Basic research is motivated by scientific curiosity without a specific end goal or product in mind. In contrast to applied research, which focuses on the practical use of scientific discoveries, basic research is undertaken for the advance of scientific knowledge and often serves as a foundation for the applied work that follows. One example of basic research is the development of recombinant-DNA techniques in the laboratory. This discovery has allowed scientists to study human genetics in much greater detail, so that scientists can now understand the precise coding of cancer mutations.

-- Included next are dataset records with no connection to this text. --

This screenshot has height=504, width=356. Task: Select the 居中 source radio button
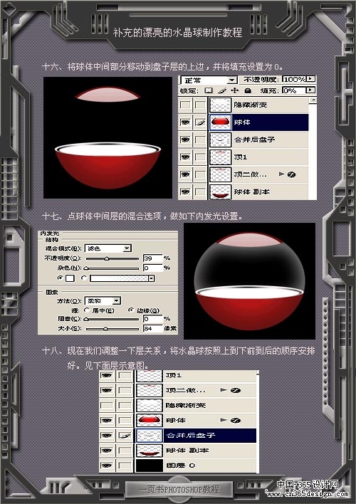point(86,310)
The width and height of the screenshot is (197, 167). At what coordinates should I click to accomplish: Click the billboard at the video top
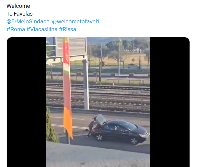(71, 47)
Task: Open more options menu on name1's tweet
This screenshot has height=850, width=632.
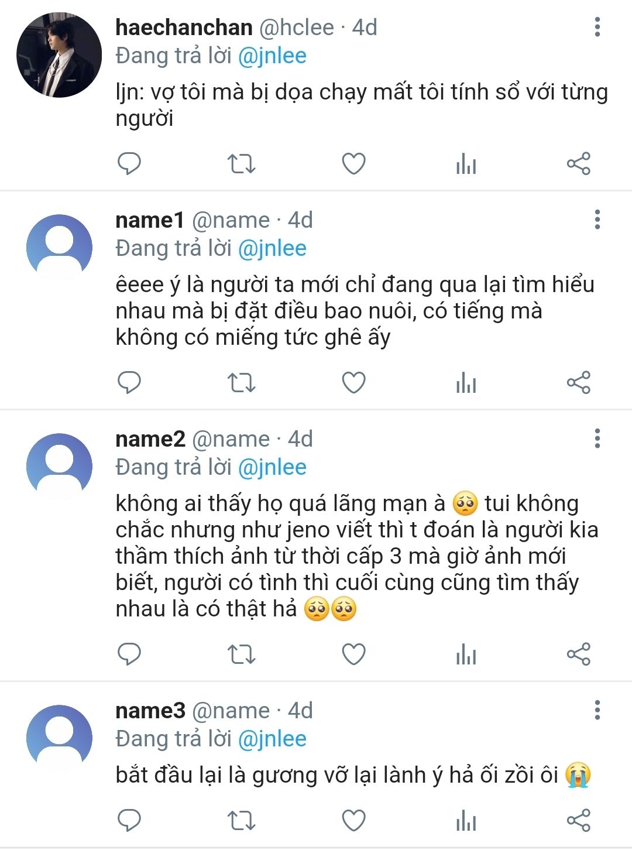Action: coord(597,220)
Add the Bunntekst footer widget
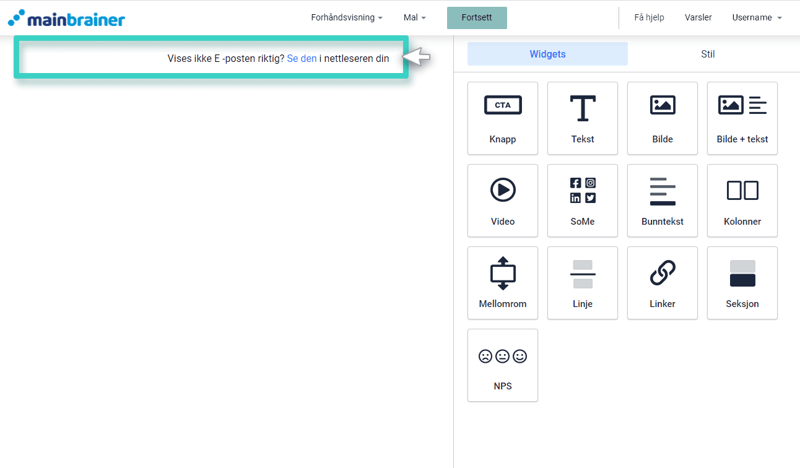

The second phase of research, translational research, takes discoveries in basic science and tries to apply them to treating and preventing diseases. This phase of research has been nicknamed the “valley of death” because it is incredibly difficult to move a discovery successfully from basic science to clinical application. Sometimes, researchers will test a compound unsuccessfully on one disease and find years later that this same compound is effective for treating a completely different disease. This is true for raloxifene, a drug developed for osteoporosis that is actually more effective at breast cancer prevention. Translational research includes identifying cancer biomarkers and targets, and developing early testing in animal models. Even though translational research is often not successful, it is the crucial bridge between early discoveries and new drugs for patients.
Once researchers have found compounds that work on animal models, they move into the third phase of research: clinical trials. Clinical trials test new treatments on human patients. Clinical trials also have phases, which you can read more about here. Once a new treatment has gone through clinical trials, it must also go through FDA review and approval, another lengthy process in which the FDA determines whether the treatment is effective and safe for all patients.
The funding model for the current pipeline is piecemeal, contributing to the slow pace of drug development. The early stages of the pipeline are primarily funded by public sources like the National Institute of Health, while the latter stages of clinical development and FDA review are chiefly funded by for-profit industry like pharmaceuticals. Translational research is often a mix of government funding, private funding, and pharmaceutical development. CureSearch works to accelerate this process by funding research that is moving into clinical development to speed the translation of promising discoveries into potential new therapies to treat children’s cancers. By providing flexible, large-scale funding for researchers with project support and firm research deadlines, CureSearch tries to move translational discoveries into clinical application faster.